Une levée de fonds fulgurante

Moins de deux mois après une levée de fonds initiale de 5,3 millions de dollars auprès d’Abstract Ventures et Susa Ventures, Cluely a sécurisé 15 millions supplémentaires en Série A, menée par a16z. Bryan Kim, partenaire chez a16z, a salué la “vision audacieuse” de Roy Lee, soulignant sa capacité à “repenser ce qui est possible”. Cette injection de capital vise à intensifier les efforts marketing, avec un objectif ambitieux : atteindre 1 milliard de vues sur toutes les plateformes.

Cependant, cette levée de fonds n’est pas sans controverse. Sur X, des utilisateurs expriment leur consternation, certains qualifiant Cluely de “grift” ou déplorant une “régression éthique” dans l’usage de l’IA. D’autres, comme un commentateur sur Reddit, ironisent sur l’inefficacité de l’outil dans des contextes réels, tout en critiquant son modèle commercial.


Les implications éthiques de Cluely

L’approche de Cluely soulève des questions éthiques majeures. En facilitant la triche, la startup remet en question l’intégrité des processus d’évaluation, qu’il s’agisse d’examens académiques ou d’entretiens professionnels. Des startups concurrentes, comme Validia et Proctaroo, ont déjà réagi en lançant des outils pour détecter l’usage de Cluely.

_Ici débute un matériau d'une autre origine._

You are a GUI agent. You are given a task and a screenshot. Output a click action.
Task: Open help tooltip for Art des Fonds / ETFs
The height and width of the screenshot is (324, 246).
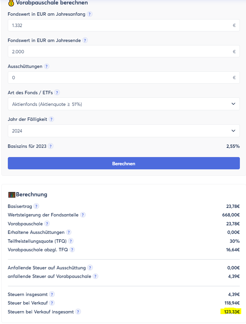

Validia, par exemple, propose Truely, un logiciel qui déclenche une alarme si Cluely est actif, tandis que Proctaroo affirme pouvoir identifier les processus cachés de l’application.

Roy Lee balaie ces contre-mesures, comparant les efforts anti-triche à des tentatives vaines dans l’industrie du jeu vidéo. Il envisage même de développer des produits matériels, comme des lunettes intelligentes ou des puces cérébrales, pour contourner les logiciels de détection. Cette ambition, bien que technologiquement ambitieuse, rappelle les échecs de projets comme l’AI Pin de Humane, soulignant les défis d’une telle transition.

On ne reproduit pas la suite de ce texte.